• _GIVEN TEXT_

"""

Vegans of Color

Because we don’t have the luxury of being single-issue

Japanese Environmentalism; Good News about Coconut Oil January 6, 2009

Filed under: Uncategorized — johanna @ 1:33 pm

Elaine Vigneault recently commented giving a link to this Galllup poll showing that the Japanese attempt to live a green lifestyle about as much as those in the US. As Elaine points out, sometimes anti-Japan commentary is a feature of AR/environmental activism, but the poll indicates that views on the environment are not, perhaps, that much different than in the States (so it’s not that the Japanese are evildoers who don’t care about the earth).

In other good news, vegan truffleteer (Is that a word? It is now… anyway she’s a chef! And makes truffles!) Lagusta Yearwood, who suggested coconut oil as a substitute for troubling palm oil products like Earth Balance has some good news:

So I contacted my source at Omega Nutrition, and to their credit it took them only six months and two emails to respond. As their response was the president and co-founder of the company, Robert Gaffney, calling me up and us having a great chat, I can’t complain.

As I suspected, coconut oil is a vastly more sustainable product than icky old palm oil, primarily because palm oil production entails razing entire fields and forests of trees—sadly, it is akin to slash-and-burn deforesting tactics used to clear-cut land to graze animals, which is one reason many of us became vegetarian in the first place. This process obviously destroys entire ecosystems, but it seems to have a particularly devastating effect on endangered orangutans.

"""

• _AIM 1_
Please output the entries below without any changes, starting with the first entry and ending with the line that contains "natural note (676, 278)", with both ends included.

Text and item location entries
"""

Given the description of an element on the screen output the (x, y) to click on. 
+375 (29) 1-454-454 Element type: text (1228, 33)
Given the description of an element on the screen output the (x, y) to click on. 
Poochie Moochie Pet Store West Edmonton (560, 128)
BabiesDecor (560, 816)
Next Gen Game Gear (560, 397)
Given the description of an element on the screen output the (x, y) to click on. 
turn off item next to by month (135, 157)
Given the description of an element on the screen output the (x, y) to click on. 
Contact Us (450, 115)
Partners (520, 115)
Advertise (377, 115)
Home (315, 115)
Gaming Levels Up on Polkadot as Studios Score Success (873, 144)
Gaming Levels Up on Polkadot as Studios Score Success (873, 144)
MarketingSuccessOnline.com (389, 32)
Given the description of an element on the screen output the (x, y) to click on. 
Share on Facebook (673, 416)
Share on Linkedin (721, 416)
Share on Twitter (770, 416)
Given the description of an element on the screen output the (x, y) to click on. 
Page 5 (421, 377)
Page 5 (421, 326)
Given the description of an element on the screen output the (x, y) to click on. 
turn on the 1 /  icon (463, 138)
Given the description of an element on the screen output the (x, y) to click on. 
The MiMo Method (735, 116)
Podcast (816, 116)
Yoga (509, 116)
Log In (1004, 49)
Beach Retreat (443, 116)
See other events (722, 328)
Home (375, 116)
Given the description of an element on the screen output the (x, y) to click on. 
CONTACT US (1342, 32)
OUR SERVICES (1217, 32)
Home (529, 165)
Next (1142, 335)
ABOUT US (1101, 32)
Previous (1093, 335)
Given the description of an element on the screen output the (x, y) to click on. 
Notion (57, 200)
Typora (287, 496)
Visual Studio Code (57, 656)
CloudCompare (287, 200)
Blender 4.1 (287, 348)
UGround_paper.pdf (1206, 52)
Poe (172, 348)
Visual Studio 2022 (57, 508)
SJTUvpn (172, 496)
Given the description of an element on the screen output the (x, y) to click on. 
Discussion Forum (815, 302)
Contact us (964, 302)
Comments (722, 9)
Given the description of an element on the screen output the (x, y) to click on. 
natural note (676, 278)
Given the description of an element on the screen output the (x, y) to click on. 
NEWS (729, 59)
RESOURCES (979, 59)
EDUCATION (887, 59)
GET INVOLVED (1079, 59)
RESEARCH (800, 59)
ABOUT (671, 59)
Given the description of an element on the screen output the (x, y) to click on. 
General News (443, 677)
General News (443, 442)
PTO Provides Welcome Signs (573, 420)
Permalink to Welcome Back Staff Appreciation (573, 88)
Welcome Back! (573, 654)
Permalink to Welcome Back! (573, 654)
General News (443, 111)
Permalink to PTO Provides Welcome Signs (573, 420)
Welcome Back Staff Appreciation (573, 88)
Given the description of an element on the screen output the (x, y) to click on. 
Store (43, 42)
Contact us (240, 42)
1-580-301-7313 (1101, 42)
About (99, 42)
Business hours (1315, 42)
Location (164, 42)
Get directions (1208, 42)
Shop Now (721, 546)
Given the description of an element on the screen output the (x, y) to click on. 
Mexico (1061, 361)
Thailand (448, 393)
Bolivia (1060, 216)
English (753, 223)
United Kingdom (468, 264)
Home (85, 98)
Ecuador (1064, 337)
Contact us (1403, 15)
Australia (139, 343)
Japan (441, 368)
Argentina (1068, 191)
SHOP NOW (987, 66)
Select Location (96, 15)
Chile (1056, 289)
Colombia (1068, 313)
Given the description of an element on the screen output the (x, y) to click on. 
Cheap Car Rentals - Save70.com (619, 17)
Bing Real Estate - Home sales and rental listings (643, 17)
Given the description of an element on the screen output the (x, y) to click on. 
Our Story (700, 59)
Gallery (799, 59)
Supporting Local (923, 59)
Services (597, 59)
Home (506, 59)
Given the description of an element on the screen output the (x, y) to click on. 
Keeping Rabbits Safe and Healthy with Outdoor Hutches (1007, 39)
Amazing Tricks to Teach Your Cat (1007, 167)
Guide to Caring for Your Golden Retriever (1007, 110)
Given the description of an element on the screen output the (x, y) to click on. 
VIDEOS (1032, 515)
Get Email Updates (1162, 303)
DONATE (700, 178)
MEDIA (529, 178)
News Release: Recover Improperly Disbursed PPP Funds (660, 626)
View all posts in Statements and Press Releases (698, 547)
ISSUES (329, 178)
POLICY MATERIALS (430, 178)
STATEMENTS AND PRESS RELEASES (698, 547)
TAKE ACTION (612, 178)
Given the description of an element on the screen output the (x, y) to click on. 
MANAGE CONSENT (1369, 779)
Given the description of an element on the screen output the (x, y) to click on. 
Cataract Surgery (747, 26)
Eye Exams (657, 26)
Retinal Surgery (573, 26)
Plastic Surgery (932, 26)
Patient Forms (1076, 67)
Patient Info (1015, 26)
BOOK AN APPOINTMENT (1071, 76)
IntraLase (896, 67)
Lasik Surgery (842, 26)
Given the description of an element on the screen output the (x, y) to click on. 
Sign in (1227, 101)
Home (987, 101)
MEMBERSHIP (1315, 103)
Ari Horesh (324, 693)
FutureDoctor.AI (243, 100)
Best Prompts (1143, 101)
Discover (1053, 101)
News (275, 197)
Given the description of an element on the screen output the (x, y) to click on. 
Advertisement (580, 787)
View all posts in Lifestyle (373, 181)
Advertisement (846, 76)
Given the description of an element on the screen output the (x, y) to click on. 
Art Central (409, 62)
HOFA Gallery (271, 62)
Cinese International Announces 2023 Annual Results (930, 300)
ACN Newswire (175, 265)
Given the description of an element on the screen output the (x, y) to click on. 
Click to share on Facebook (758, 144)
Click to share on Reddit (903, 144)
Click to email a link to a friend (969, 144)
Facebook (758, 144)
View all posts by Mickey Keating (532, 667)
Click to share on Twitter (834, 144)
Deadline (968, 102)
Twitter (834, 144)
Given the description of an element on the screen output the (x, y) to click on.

"""

• _AIM 2_
Return the entire blog post about Japanese environmentalism and coconut oil word for word.

• _WRITTEN SOLUTION 1_
Given the description of an element on the screen output the (x, y) to click on. 
+375 (29) 1-454-454 Element type: text (1228, 33)
Given the description of an element on the screen output the (x, y) to click on. 
Poochie Moochie Pet Store West Edmonton (560, 128)
BabiesDecor (560, 816)
Next Gen Game Gear (560, 397)
Given the description of an element on the screen output the (x, y) to click on. 
turn off item next to by month (135, 157)
Given the description of an element on the screen output the (x, y) to click on. 
Contact Us (450, 115)
Partners (520, 115)
Advertise (377, 115)
Home (315, 115)
Gaming Levels Up on Polkadot as Studios Score Success (873, 144)
Gaming Levels Up on Polkadot as Studios Score Success (873, 144)
MarketingSuccessOnline.com (389, 32)
Given the description of an element on the screen output the (x, y) to click on. 
Share on Facebook (673, 416)
Share on Linkedin (721, 416)
Share on Twitter (770, 416)
Given the description of an element on the screen output the (x, y) to click on. 
Page 5 (421, 377)
Page 5 (421, 326)
Given the description of an element on the screen output the (x, y) to click on. 
turn on the 1 /  icon (463, 138)
Given the description of an element on the screen output the (x, y) to click on. 
The MiMo Method (735, 116)
Podcast (816, 116)
Yoga (509, 116)
Log In (1004, 49)
Beach Retreat (443, 116)
See other events (722, 328)
Home (375, 116)
Given the description of an element on the screen output the (x, y) to click on. 
CONTACT US (1342, 32)
OUR SERVICES (1217, 32)
Home (529, 165)
Next (1142, 335)
ABOUT US (1101, 32)
Previous (1093, 335)
Given the description of an element on the screen output the (x, y) to click on. 
Notion (57, 200)
Typora (287, 496)
Visual Studio Code (57, 656)
CloudCompare (287, 200)
Blender 4.1 (287, 348)
UGround_paper.pdf (1206, 52)
Poe (172, 348)
Visual Studio 2022 (57, 508)
SJTUvpn (172, 496)
Given the description of an element on the screen output the (x, y) to click on. 
Discussion Forum (815, 302)
Contact us (964, 302)
Comments (722, 9)
Given the description of an element on the screen output the (x, y) to click on. 
natural note (676, 278)

• _WRITTEN SOLUTION 2_
Vegans of Color

Because we don’t have the luxury of being single-issue

Japanese Environmentalism; Good News about Coconut Oil January 6, 2009

Filed under: Uncategorized — johanna @ 1:33 pm

Elaine Vigneault recently commented giving a link to this Galllup poll showing that the Japanese attempt to live a green lifestyle about as much as those in the US. As Elaine points out, sometimes anti-Japan commentary is a feature of AR/environmental activism, but the poll indicates that views on the environment are not, perhaps, that much different than in the States (so it’s not that the Japanese are evildoers who don’t care about the earth).

In other good news, vegan truffleteer (Is that a word? It is now… anyway she’s a chef! And makes truffles!) Lagusta Yearwood, who suggested coconut oil as a substitute for troubling palm oil products like Earth Balance has some good news:

So I contacted my source at Omega Nutrition, and to their credit it took them only six months and two emails to respond. As their response was the president and co-founder of the company, Robert Gaffney, calling me up and us having a great chat, I can’t complain.

As I suspected, coconut oil is a vastly more sustainable product than icky old palm oil, primarily because palm oil production entails razing entire fields and forests of trees—sadly, it is akin to slash-and-burn deforesting tactics used to clear-cut land to graze animals, which is one reason many of us became vegetarian in the first place. This process obviously destroys entire ecosystems, but it seems to have a particularly devastating effect on endangered orangutans.